▶ [TASK REQUIREMENTS]: Reproduce the lines of the listing below without any change, beginning with the line that contains "You are a GUI" and ending after the line that contains "Task: Click on".

*** RECORDS FOR THE TASK Section Begins ***

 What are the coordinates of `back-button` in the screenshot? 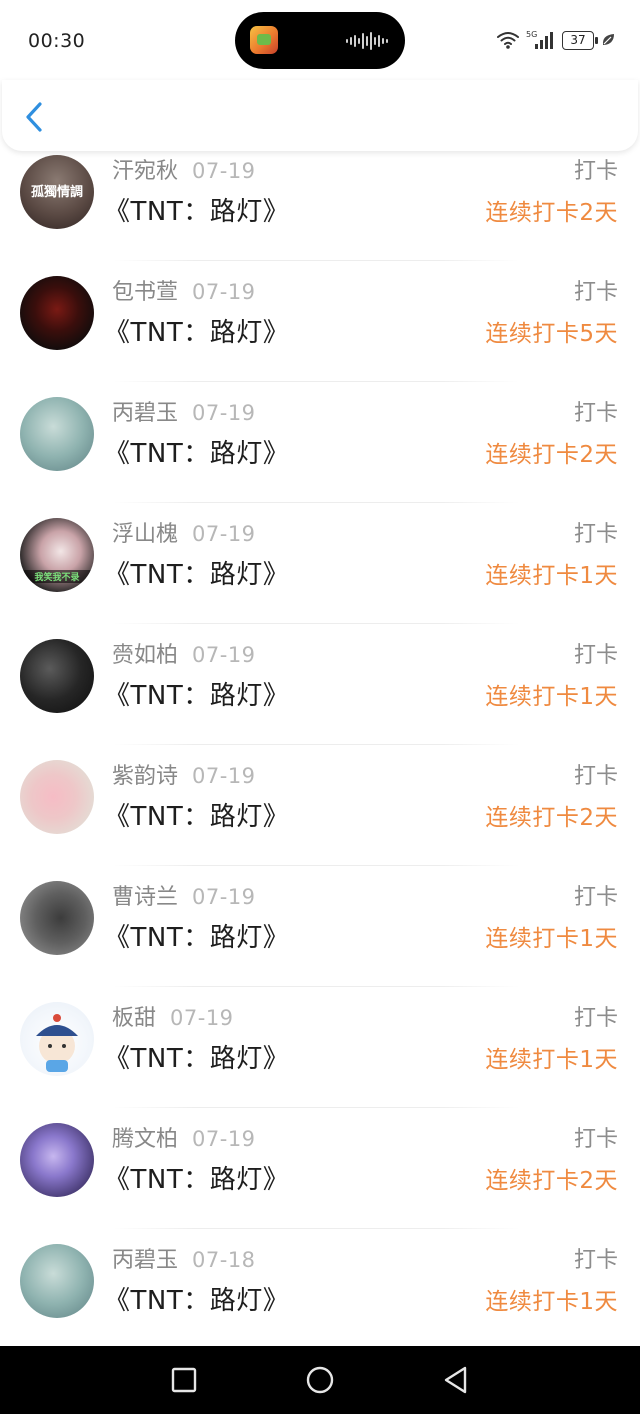 It's located at (38, 118).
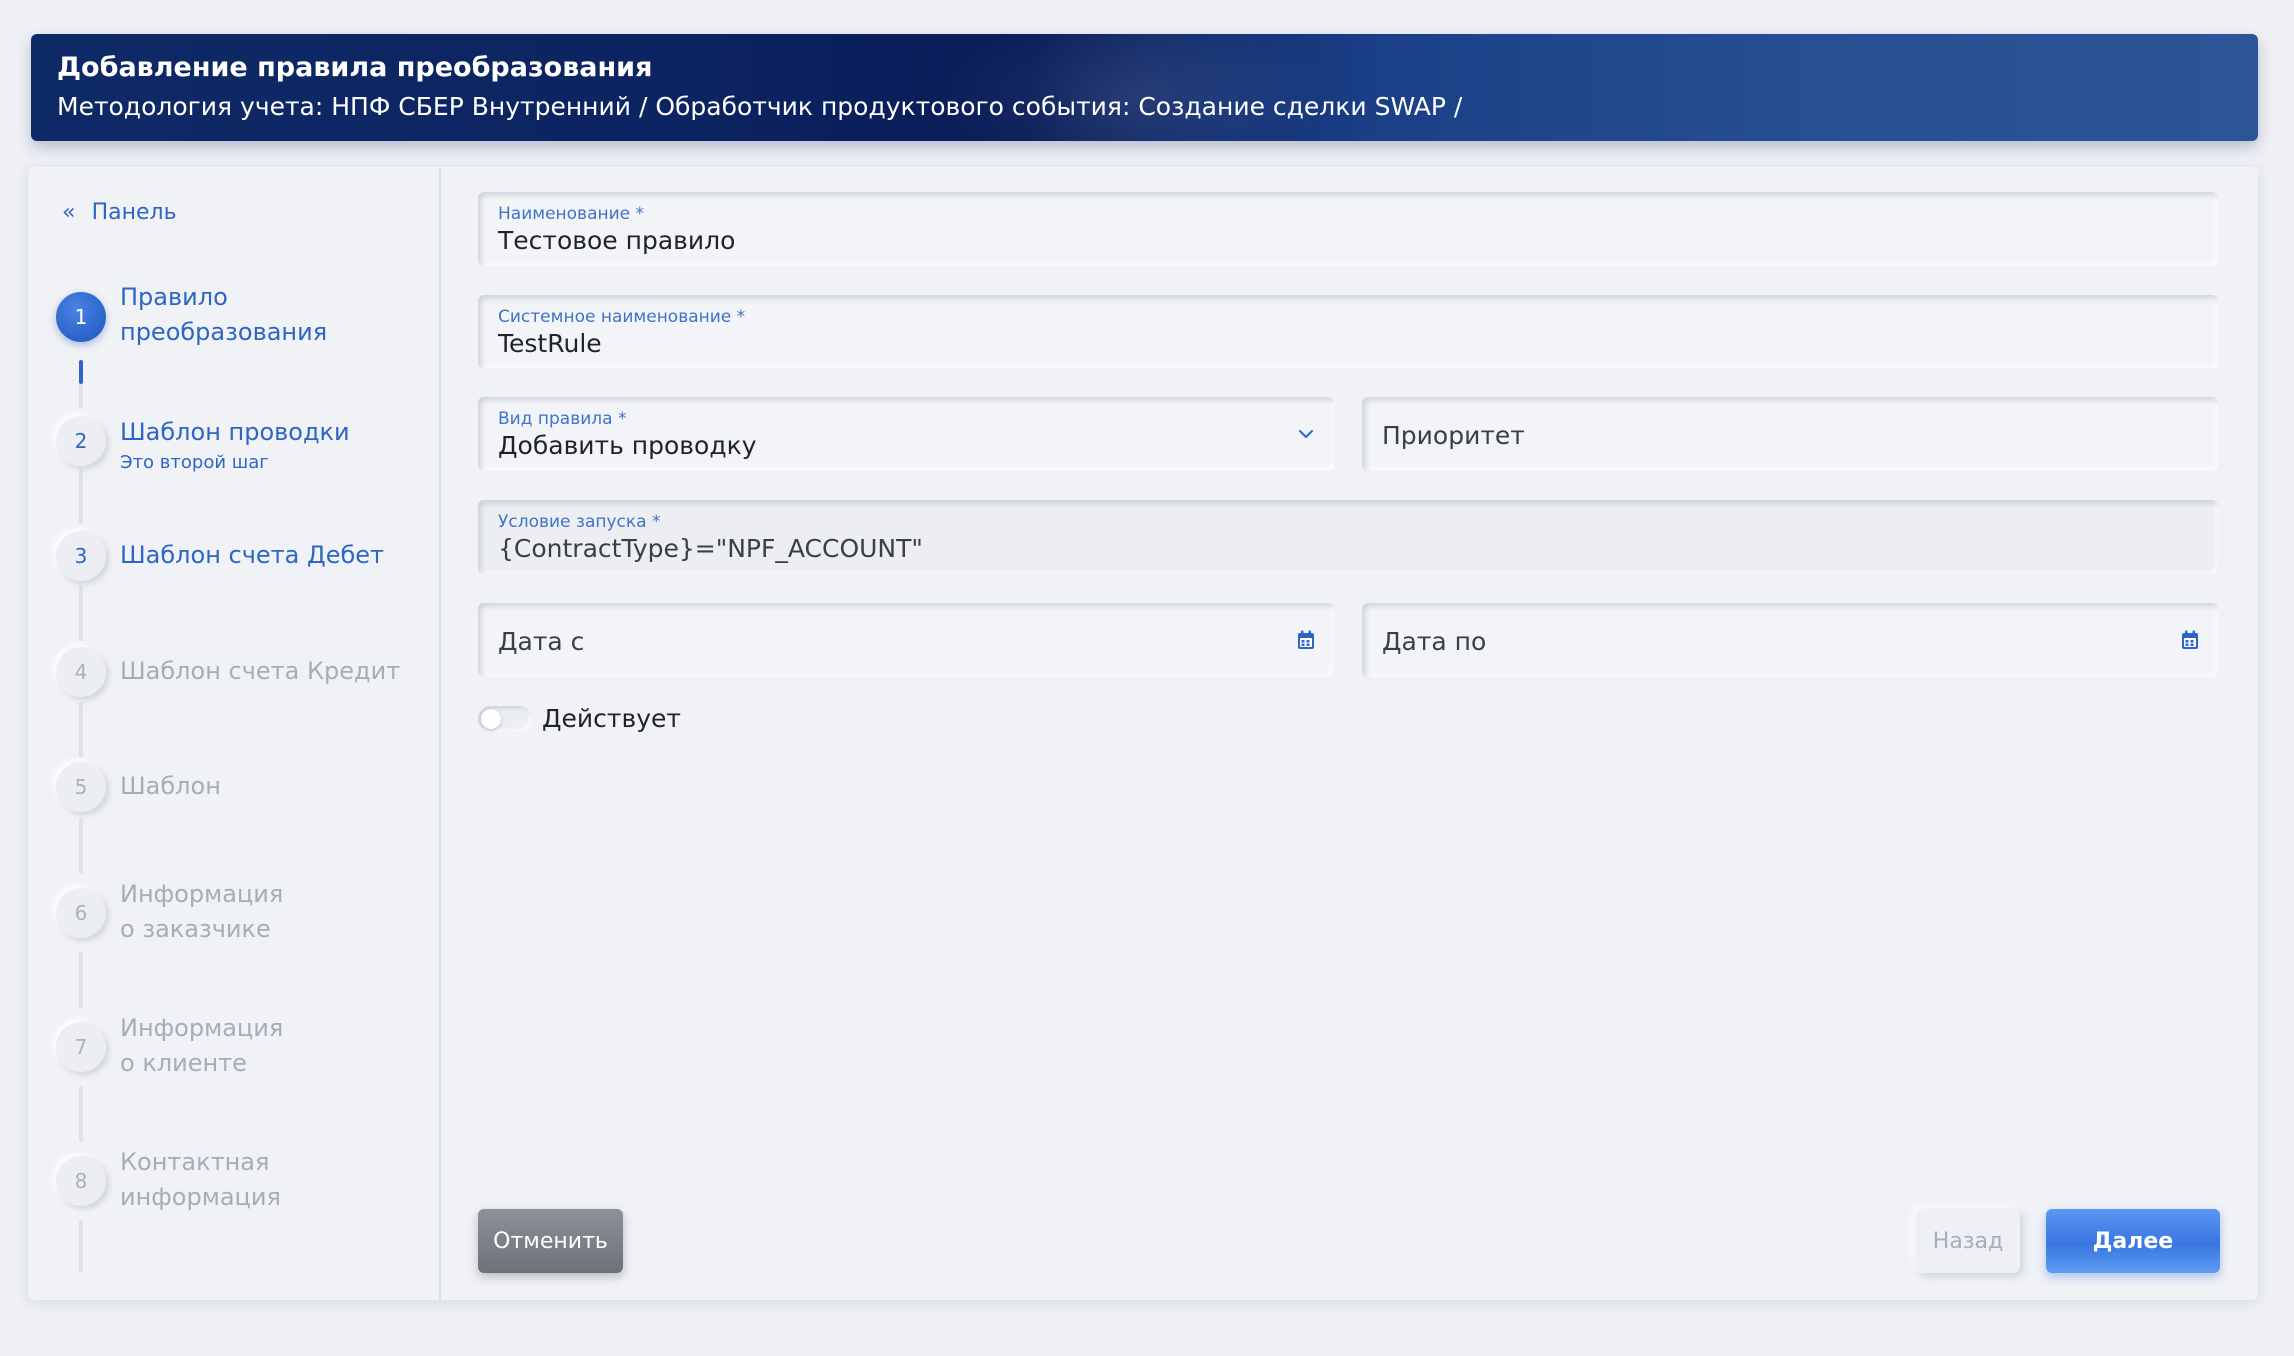  I want to click on chevron-down-icon, so click(1306, 434).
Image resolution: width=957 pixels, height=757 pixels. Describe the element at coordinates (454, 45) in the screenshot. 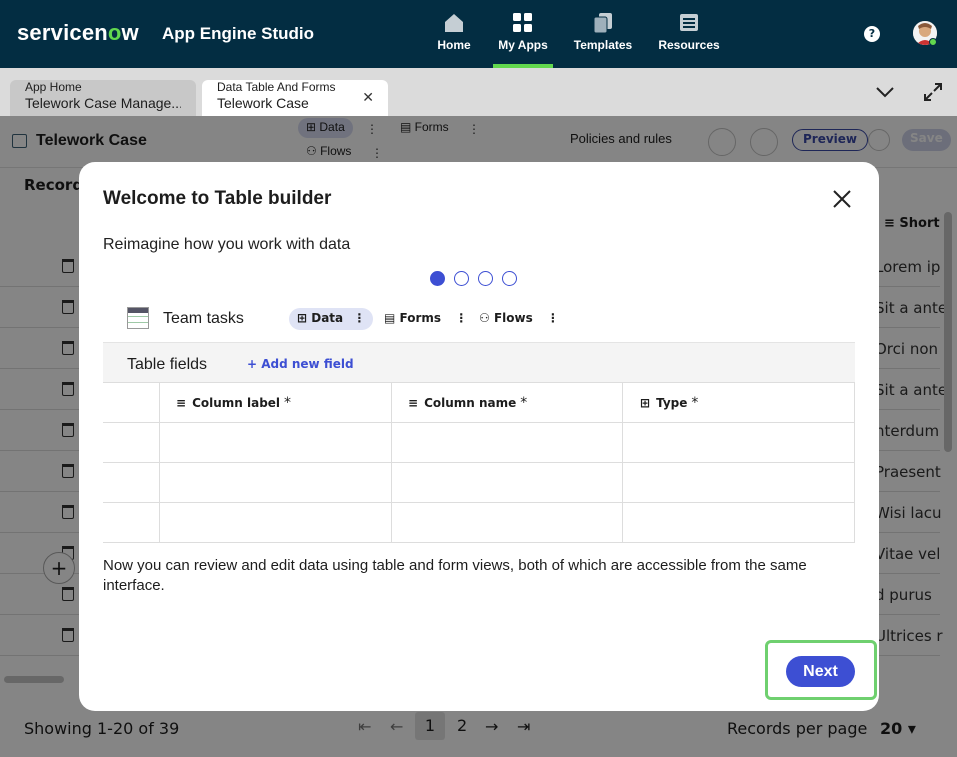

I see `nav-home-label: Home` at that location.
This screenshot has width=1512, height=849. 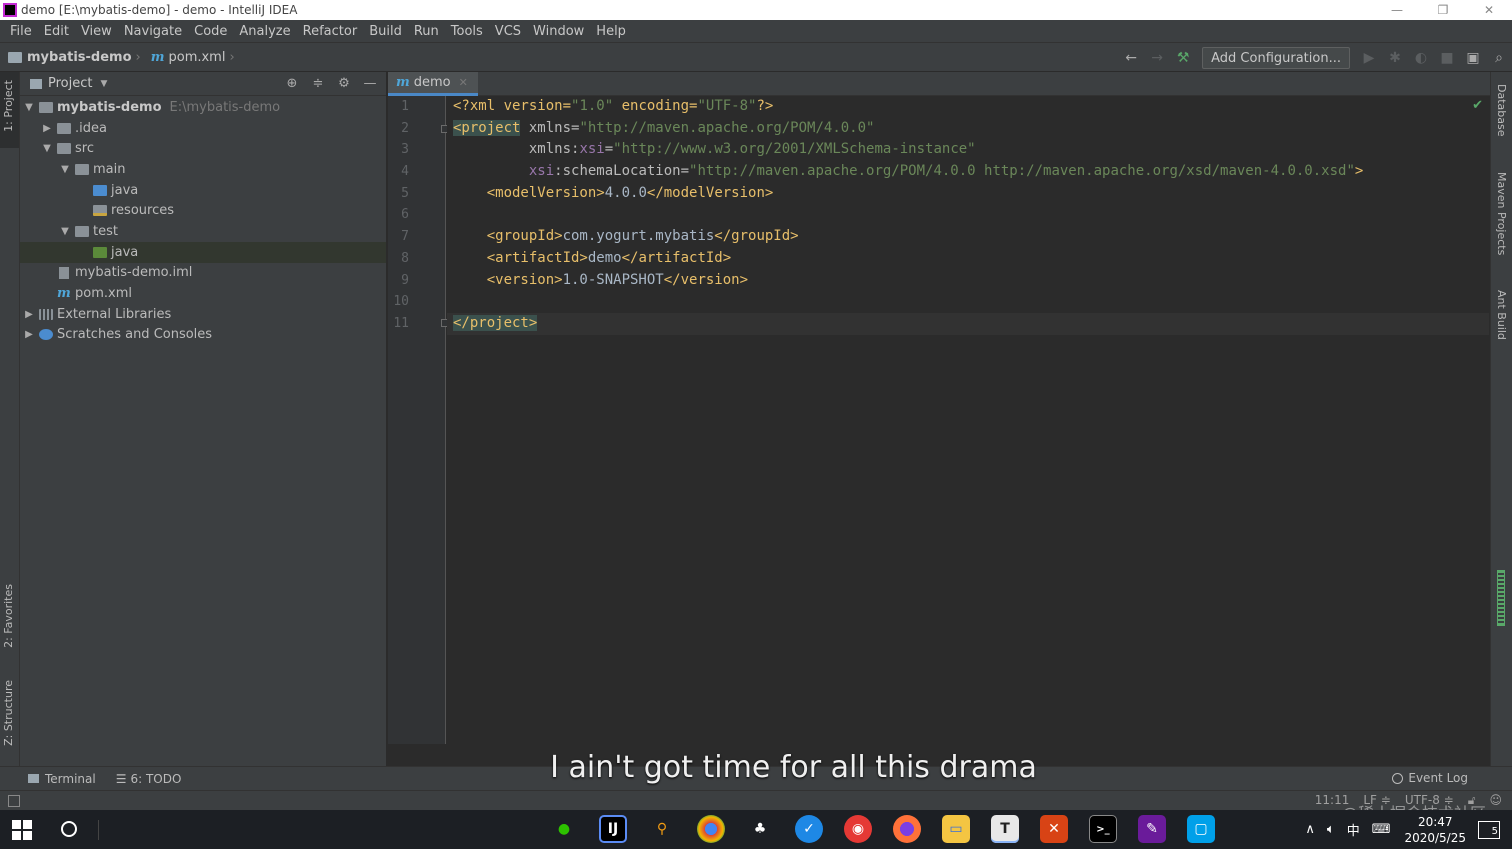 What do you see at coordinates (508, 32) in the screenshot?
I see `menu-vcs: VCS` at bounding box center [508, 32].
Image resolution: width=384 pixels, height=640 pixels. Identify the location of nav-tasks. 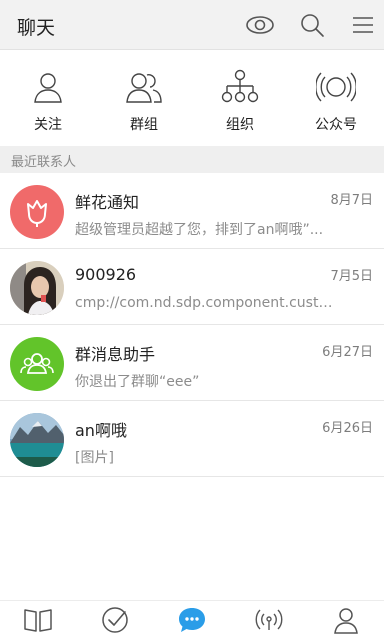
(115, 622).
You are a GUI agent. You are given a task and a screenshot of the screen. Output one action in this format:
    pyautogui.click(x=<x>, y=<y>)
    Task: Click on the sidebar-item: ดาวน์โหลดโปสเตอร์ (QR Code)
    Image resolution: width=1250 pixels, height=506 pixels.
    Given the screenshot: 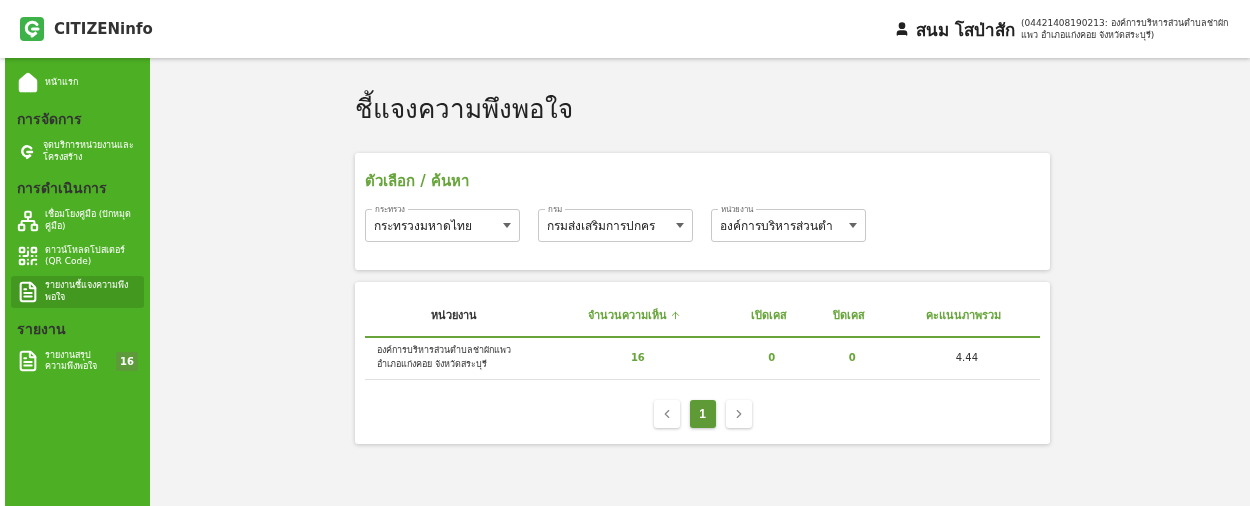 What is the action you would take?
    pyautogui.click(x=78, y=256)
    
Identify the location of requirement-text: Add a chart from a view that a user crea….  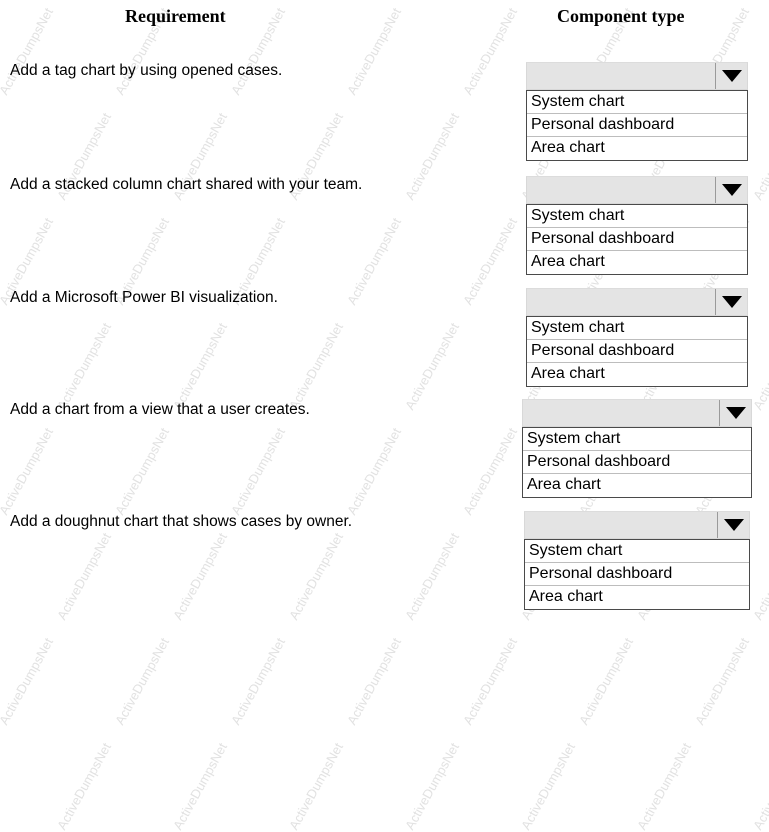
(160, 410).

*** RECORDS FOR THE TASK Section Ends ***

▶ [YOUR SOLUTION]:
You are a GUI agent. You are given a task and a screenshot of the screen. Output one action in this format:
    pyautogui.click(x=<x>, y=<y>)
    Task: Click on the sidebar-item: ดาวน์โหลดโปสเตอร์ (QR Code)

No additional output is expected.